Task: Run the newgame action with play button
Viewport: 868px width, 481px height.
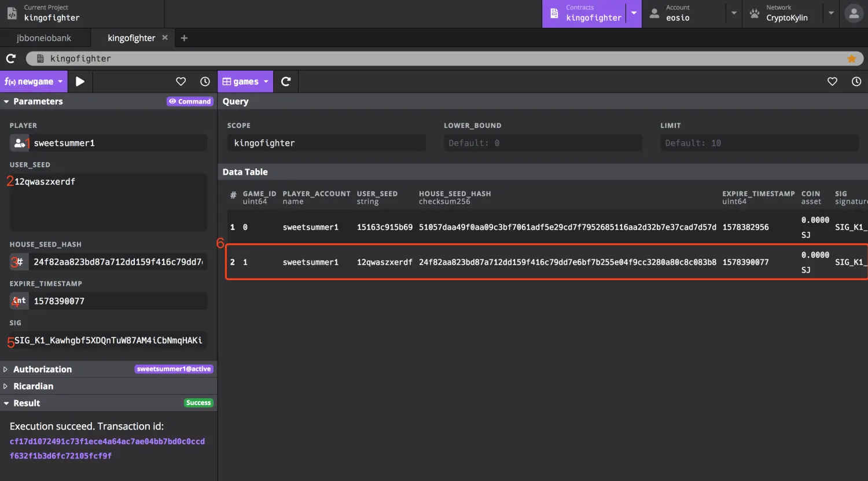Action: tap(80, 82)
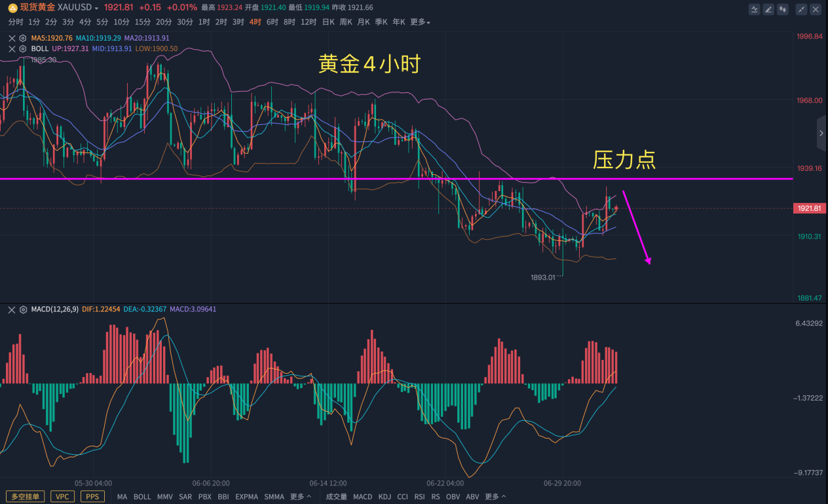Open the indicator line chart tool icon
This screenshot has height=504, width=828.
755,9
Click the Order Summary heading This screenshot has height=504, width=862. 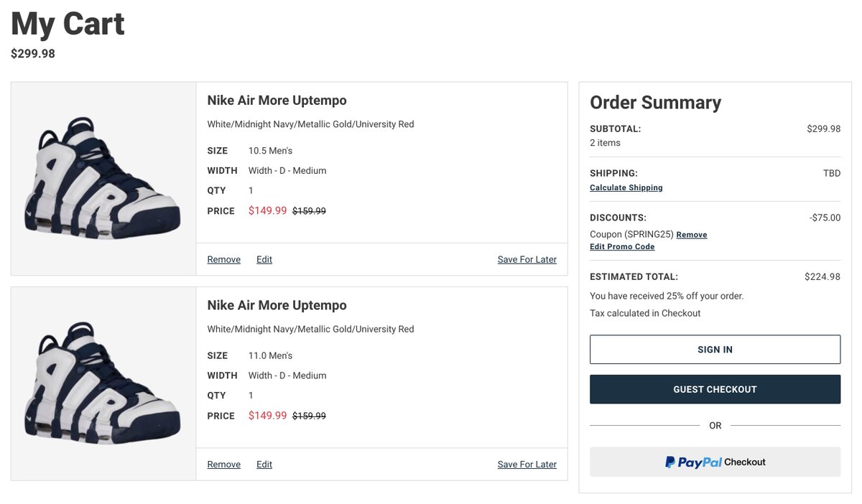pos(655,103)
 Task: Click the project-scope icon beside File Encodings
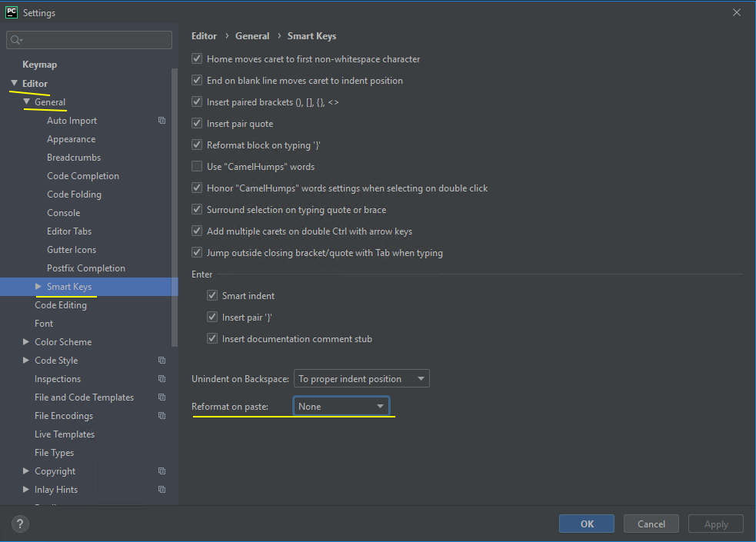point(162,416)
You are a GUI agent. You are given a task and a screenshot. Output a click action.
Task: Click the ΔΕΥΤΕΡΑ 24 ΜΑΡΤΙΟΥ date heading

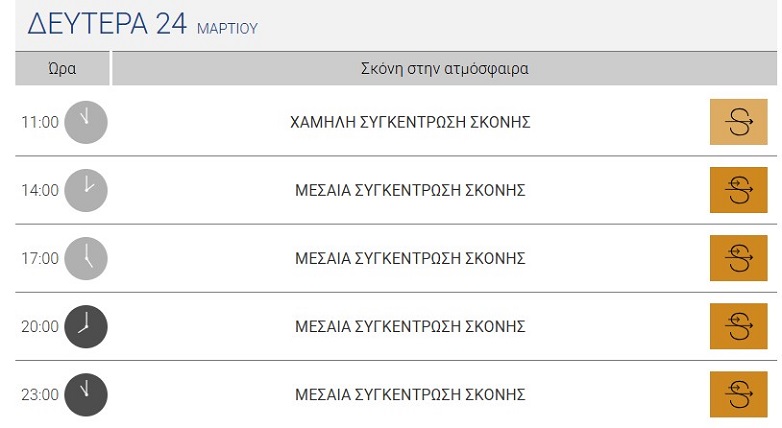coord(142,25)
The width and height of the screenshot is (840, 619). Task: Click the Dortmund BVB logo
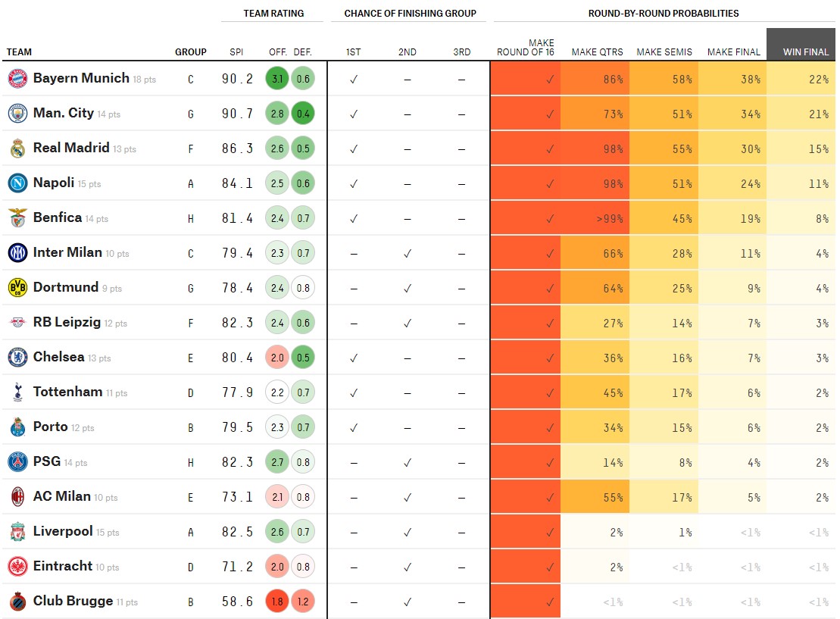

▸ AIM OF THE EXERCISE
Could you reproduce exactly the lines from the one containing "Task: Click the project-scope" through the last line of the records, both included, leaving out the pictures?

▸ EXERCISE RESULT
 Task: Click the project-scope icon beside File Encodings
point(162,416)
You are a GUI agent. You are given a task and a screenshot. Output a click action.
Task: Click the ΔΕΥΤΕΡΑ 24 ΜΑΡΤΙΟΥ date heading

coord(142,25)
The width and height of the screenshot is (840, 619). Task: Click the Dortmund BVB logo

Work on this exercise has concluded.